Data for the task Start Marker
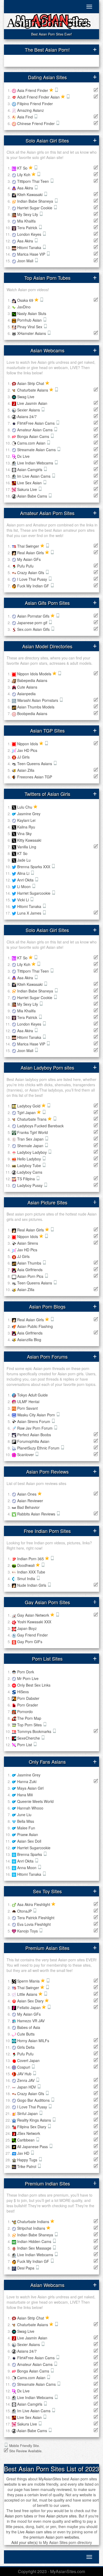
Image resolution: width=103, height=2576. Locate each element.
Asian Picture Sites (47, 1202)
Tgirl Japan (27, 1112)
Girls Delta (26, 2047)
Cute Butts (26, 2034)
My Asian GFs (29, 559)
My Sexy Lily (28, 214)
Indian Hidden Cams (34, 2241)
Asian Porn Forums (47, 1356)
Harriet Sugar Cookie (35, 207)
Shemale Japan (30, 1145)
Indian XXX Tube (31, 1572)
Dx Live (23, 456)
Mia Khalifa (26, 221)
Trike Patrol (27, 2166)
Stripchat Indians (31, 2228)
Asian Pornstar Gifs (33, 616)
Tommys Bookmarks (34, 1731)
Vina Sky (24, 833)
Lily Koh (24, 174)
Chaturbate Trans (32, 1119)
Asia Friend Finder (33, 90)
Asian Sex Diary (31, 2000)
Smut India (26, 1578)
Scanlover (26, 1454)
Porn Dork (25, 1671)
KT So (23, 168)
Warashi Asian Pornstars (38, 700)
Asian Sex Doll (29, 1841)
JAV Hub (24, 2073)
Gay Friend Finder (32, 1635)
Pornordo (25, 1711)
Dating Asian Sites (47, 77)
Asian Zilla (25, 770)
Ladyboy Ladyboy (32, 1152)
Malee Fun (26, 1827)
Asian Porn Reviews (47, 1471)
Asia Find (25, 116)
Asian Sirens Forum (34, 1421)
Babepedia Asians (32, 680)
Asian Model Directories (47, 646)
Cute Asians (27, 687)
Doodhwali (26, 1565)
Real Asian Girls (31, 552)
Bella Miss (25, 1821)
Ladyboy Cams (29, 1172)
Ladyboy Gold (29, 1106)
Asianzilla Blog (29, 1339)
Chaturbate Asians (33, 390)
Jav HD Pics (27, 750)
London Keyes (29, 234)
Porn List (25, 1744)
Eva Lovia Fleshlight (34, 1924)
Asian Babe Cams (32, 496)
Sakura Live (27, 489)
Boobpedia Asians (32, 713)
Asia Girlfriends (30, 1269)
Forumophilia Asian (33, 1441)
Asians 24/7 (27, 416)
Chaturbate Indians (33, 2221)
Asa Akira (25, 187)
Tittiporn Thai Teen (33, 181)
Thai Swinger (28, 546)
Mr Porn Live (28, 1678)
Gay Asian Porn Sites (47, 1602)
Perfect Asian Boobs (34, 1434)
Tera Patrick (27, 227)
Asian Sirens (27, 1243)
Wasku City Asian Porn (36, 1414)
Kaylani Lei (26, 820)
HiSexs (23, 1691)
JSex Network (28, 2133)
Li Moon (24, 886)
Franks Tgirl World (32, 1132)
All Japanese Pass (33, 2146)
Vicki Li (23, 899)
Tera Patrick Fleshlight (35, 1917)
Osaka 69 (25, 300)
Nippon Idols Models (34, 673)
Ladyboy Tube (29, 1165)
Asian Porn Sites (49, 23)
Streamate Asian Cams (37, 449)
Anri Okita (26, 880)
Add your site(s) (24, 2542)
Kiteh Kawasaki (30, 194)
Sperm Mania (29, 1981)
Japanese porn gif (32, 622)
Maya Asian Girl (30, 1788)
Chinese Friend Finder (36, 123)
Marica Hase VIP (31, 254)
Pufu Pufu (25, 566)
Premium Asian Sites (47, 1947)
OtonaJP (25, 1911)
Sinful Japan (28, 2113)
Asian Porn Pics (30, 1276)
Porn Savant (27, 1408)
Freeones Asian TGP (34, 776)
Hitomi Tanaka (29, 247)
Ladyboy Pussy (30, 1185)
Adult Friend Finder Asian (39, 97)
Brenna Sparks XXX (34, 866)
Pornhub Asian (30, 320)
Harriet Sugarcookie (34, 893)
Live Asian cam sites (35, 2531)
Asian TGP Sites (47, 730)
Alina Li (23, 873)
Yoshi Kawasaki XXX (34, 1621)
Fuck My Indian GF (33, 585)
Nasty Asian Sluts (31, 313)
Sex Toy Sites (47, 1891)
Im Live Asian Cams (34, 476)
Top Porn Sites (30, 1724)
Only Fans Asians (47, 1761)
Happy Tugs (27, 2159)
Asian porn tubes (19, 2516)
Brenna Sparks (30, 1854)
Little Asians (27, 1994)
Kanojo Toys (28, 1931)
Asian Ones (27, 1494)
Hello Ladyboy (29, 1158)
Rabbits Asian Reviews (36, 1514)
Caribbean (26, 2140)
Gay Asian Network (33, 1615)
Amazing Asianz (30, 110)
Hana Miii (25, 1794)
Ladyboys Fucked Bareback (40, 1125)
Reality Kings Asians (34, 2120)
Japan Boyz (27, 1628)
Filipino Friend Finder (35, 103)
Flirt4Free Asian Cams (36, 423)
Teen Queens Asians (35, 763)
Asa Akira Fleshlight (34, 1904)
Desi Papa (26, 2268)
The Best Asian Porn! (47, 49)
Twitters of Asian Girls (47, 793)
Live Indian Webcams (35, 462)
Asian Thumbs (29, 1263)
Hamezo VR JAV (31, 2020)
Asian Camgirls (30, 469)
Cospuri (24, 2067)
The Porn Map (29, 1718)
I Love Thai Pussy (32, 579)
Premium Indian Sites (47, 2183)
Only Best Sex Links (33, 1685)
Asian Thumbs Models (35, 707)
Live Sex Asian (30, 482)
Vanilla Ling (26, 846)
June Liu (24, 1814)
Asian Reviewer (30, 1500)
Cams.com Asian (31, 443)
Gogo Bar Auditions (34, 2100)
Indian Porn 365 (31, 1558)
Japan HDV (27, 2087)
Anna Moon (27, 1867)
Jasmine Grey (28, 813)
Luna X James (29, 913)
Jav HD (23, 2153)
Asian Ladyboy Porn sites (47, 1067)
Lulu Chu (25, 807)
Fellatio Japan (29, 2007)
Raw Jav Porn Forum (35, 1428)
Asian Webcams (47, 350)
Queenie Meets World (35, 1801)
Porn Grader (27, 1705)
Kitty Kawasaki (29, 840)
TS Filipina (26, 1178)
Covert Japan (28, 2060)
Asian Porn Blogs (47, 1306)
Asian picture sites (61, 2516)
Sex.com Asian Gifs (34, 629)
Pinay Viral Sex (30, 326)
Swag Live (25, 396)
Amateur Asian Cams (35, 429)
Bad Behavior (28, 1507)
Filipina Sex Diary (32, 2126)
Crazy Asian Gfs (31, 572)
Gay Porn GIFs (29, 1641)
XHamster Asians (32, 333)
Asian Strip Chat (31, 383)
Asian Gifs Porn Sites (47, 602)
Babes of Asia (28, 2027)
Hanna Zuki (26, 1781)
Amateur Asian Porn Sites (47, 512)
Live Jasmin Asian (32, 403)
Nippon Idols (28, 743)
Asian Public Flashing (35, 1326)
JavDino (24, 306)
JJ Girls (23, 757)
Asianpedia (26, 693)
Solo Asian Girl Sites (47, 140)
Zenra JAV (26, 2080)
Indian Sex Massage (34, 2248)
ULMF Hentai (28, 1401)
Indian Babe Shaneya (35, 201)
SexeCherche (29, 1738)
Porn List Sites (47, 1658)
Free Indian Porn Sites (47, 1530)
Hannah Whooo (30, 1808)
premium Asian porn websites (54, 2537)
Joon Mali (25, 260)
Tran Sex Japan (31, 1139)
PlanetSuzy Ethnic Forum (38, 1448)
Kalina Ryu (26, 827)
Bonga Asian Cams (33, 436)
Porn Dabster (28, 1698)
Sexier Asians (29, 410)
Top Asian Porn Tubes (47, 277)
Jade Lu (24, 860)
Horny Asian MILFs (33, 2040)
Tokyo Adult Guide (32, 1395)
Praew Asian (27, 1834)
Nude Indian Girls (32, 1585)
Data for the task End Marker
Data for the task Start Marker
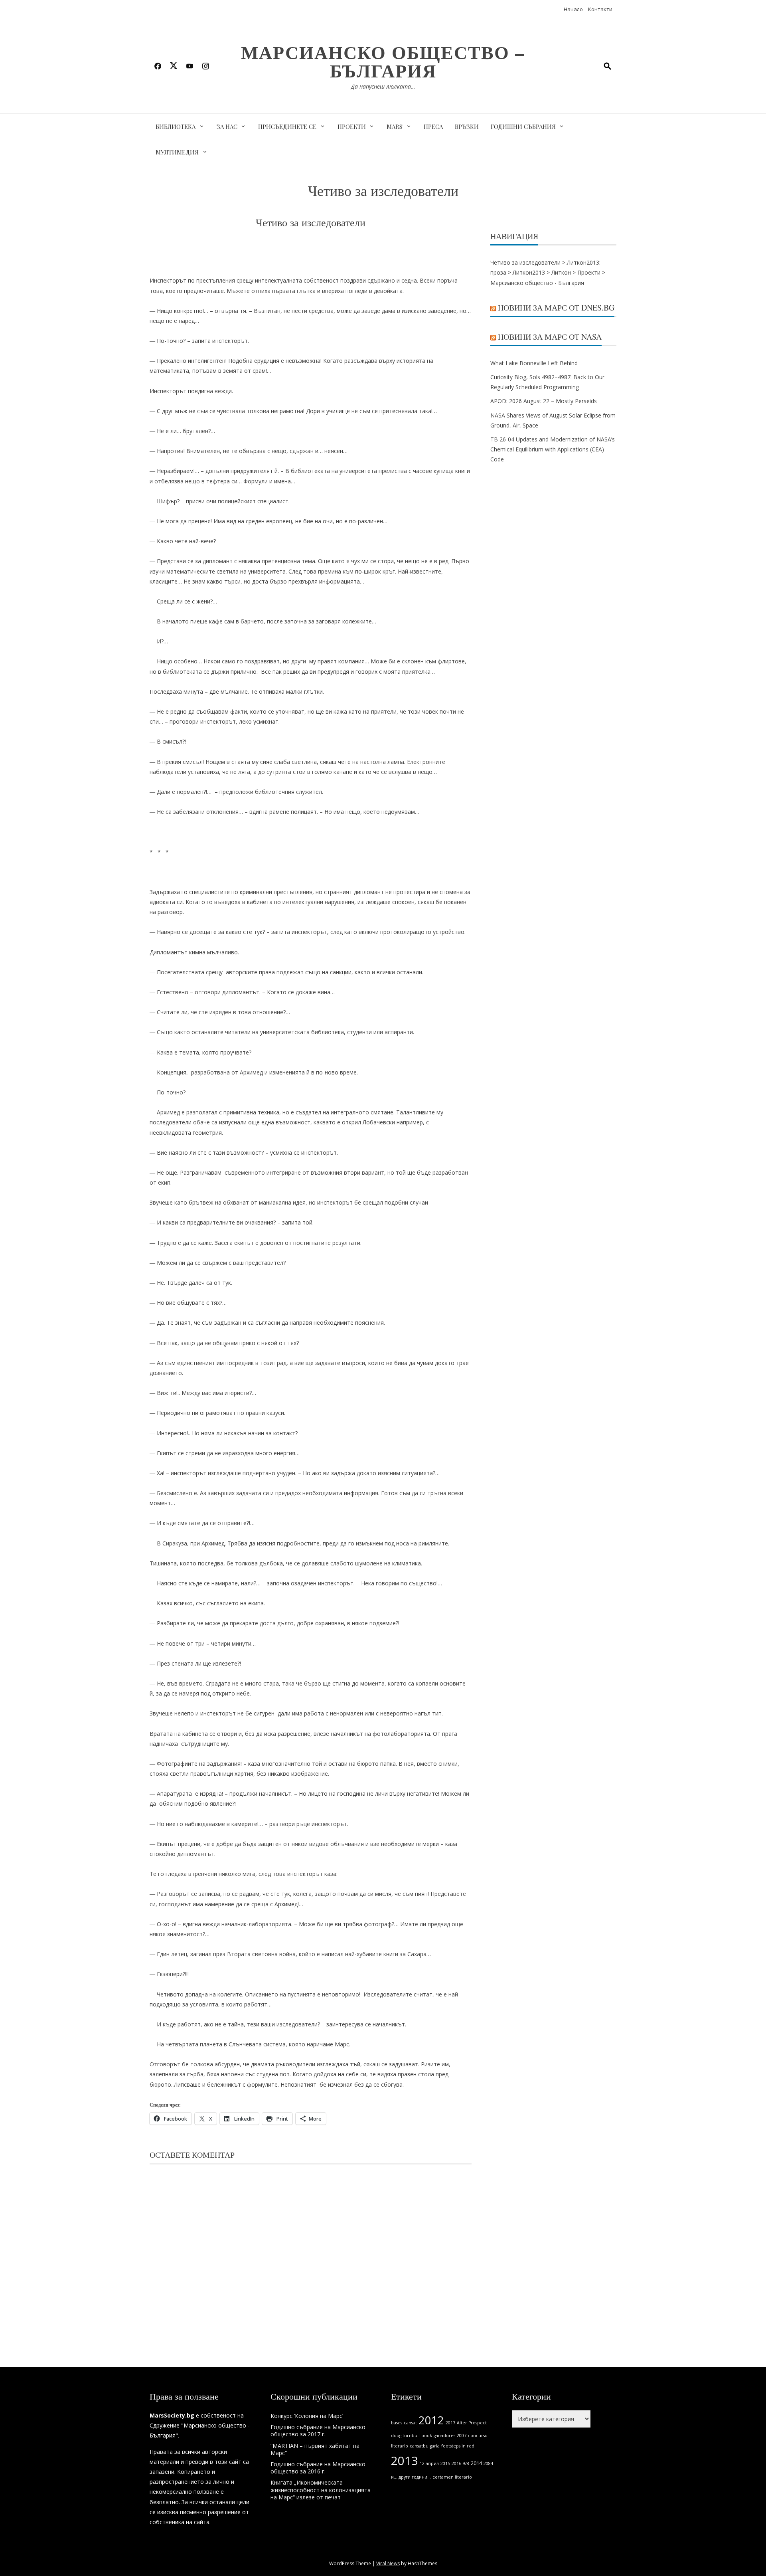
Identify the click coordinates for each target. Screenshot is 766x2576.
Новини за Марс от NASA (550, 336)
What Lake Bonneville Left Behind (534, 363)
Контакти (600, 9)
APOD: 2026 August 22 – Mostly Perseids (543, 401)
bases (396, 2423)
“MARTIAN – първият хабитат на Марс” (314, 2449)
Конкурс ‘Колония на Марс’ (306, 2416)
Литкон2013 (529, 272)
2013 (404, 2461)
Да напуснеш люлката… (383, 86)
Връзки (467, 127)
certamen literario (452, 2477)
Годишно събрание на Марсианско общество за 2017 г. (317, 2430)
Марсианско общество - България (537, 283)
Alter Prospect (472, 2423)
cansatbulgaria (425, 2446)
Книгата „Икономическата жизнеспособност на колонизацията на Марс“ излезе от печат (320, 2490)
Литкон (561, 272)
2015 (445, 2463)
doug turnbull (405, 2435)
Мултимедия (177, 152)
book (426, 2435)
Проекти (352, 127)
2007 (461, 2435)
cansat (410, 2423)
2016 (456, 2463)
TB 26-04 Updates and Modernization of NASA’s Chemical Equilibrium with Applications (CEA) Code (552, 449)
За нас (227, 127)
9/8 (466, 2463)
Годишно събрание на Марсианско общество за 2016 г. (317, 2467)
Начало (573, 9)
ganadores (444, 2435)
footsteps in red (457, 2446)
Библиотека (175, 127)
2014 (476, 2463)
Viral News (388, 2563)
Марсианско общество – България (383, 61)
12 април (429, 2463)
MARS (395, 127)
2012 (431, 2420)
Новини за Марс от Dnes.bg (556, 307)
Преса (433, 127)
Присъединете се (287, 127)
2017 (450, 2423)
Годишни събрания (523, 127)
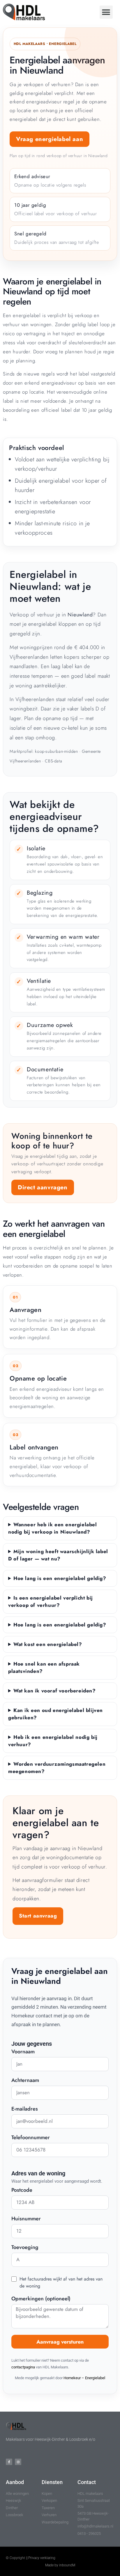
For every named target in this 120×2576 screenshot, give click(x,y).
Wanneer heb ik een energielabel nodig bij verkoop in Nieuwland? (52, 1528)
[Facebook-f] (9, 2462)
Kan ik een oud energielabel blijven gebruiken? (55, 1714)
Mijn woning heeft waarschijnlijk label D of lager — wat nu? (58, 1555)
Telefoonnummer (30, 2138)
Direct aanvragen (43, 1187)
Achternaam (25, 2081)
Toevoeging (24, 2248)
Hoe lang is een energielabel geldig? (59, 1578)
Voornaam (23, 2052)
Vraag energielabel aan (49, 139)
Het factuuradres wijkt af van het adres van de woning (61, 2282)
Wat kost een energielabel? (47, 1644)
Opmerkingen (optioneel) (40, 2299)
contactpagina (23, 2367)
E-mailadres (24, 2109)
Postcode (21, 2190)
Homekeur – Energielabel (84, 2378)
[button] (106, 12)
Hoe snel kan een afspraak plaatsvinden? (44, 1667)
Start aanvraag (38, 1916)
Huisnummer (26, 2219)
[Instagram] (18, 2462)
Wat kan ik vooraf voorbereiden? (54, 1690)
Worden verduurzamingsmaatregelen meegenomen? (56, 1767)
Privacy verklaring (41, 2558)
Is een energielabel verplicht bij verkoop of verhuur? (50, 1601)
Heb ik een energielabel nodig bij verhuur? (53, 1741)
Data for the task End Marker
Data for the task Start Marker
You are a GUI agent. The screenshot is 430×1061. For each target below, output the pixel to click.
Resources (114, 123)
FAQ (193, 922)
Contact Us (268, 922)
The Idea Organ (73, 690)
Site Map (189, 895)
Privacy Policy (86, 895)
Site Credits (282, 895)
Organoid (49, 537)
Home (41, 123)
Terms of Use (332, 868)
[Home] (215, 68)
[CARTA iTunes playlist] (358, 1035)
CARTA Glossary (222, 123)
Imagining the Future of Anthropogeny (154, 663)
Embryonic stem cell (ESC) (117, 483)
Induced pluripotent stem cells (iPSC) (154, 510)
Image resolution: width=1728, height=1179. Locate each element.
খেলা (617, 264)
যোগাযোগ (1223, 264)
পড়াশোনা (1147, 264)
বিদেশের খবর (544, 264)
Data for the task End Marker
#### Exercise requirements
Check each line of the entries, and copy the ones that contain "Privacy".

#### Your response
Privacy verklaring (41, 2558)
Privacy Policy (86, 895)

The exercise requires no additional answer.